-- start of Provided data --

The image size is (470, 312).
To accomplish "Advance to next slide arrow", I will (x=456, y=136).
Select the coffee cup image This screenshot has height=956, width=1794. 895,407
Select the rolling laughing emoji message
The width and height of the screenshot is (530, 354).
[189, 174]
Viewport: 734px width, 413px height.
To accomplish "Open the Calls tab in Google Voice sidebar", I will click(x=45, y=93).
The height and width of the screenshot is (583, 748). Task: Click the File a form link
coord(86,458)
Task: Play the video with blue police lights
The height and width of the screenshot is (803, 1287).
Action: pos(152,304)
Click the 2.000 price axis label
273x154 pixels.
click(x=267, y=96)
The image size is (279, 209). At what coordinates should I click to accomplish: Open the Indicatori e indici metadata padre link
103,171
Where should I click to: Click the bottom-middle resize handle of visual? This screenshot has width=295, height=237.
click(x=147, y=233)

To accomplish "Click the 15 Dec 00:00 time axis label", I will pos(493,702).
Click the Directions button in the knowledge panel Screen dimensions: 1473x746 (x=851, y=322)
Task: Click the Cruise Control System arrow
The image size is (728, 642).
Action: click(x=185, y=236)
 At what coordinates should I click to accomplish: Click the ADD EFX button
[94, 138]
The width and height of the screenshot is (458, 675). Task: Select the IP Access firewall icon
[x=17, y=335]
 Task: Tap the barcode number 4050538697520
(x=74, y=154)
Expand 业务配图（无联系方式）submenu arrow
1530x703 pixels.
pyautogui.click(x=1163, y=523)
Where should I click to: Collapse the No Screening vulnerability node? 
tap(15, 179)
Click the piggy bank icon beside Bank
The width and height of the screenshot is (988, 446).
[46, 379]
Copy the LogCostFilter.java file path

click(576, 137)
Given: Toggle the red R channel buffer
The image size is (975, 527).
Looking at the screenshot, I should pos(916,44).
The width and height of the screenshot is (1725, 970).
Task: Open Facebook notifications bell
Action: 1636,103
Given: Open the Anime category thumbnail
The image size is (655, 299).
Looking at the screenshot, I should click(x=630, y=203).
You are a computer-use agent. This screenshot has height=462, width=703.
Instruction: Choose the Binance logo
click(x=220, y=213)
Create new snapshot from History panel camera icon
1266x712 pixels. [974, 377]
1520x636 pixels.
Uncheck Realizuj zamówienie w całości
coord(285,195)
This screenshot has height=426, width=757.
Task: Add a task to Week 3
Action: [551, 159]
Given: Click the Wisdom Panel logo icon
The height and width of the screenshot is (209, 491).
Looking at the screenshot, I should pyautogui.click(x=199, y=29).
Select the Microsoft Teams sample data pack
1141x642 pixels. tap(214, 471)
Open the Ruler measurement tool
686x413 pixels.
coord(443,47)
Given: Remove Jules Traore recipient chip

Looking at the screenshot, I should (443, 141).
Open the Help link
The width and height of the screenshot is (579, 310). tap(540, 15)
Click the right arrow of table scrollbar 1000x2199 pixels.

-- end of Provided data --

• _The problem_
Extract every line of the entries above, word for word and in their original order.

• _Task answer_
The image size is (470, 312).
To accomplish "Advance to next slide arrow", I will (x=456, y=136).
Select the coffee cup image This screenshot has height=956, width=1794. 895,407
Select the rolling laughing emoji message
The width and height of the screenshot is (530, 354).
[189, 174]
Viewport: 734px width, 413px height.
To accomplish "Open the Calls tab in Google Voice sidebar", I will click(x=45, y=93).
The height and width of the screenshot is (583, 748). Task: Click the File a form link
coord(86,458)
Task: Play the video with blue police lights
The height and width of the screenshot is (803, 1287).
Action: pos(152,304)
Click the 2.000 price axis label
273x154 pixels.
click(x=267, y=96)
The image size is (279, 209). At what coordinates should I click to accomplish: Open the Indicatori e indici metadata padre link
103,171
Where should I click to: Click the bottom-middle resize handle of visual? This screenshot has width=295, height=237.
click(x=147, y=233)

To accomplish "Click the 15 Dec 00:00 time axis label", I will pos(493,702).
Click the Directions button in the knowledge panel Screen dimensions: 1473x746 (x=851, y=322)
Task: Click the Cruise Control System arrow
The image size is (728, 642).
Action: click(x=185, y=236)
 At what coordinates should I click to accomplish: Click the ADD EFX button
[94, 138]
The width and height of the screenshot is (458, 675). Task: Select the IP Access firewall icon
[x=17, y=335]
 Task: Tap the barcode number 4050538697520
(x=74, y=154)
Expand 业务配图（无联系方式）submenu arrow
1530x703 pixels.
pyautogui.click(x=1163, y=523)
Where should I click to: Collapse the No Screening vulnerability node? 
tap(15, 179)
Click the piggy bank icon beside Bank
The width and height of the screenshot is (988, 446).
[46, 379]
Copy the LogCostFilter.java file path

click(576, 137)
Given: Toggle the red R channel buffer
The image size is (975, 527).
Looking at the screenshot, I should pos(916,44).
The width and height of the screenshot is (1725, 970).
Task: Open Facebook notifications bell
Action: 1636,103
Given: Open the Anime category thumbnail
The image size is (655, 299).
Looking at the screenshot, I should click(x=630, y=203).
You are a computer-use agent. This screenshot has height=462, width=703.
Instruction: Choose the Binance logo
click(x=220, y=213)
Create new snapshot from History panel camera icon
1266x712 pixels. [974, 377]
1520x636 pixels.
Uncheck Realizuj zamówienie w całości
coord(285,195)
This screenshot has height=426, width=757.
Task: Add a task to Week 3
Action: [551, 159]
Given: Click the Wisdom Panel logo icon
The height and width of the screenshot is (209, 491).
Looking at the screenshot, I should pyautogui.click(x=199, y=29).
Select the Microsoft Teams sample data pack
1141x642 pixels. tap(214, 471)
Open the Ruler measurement tool
686x413 pixels.
coord(443,47)
Given: Remove Jules Traore recipient chip

Looking at the screenshot, I should (443, 141).
Open the Help link
The width and height of the screenshot is (579, 310). tap(540, 15)
Click the right arrow of table scrollbar 1000x2199 pixels.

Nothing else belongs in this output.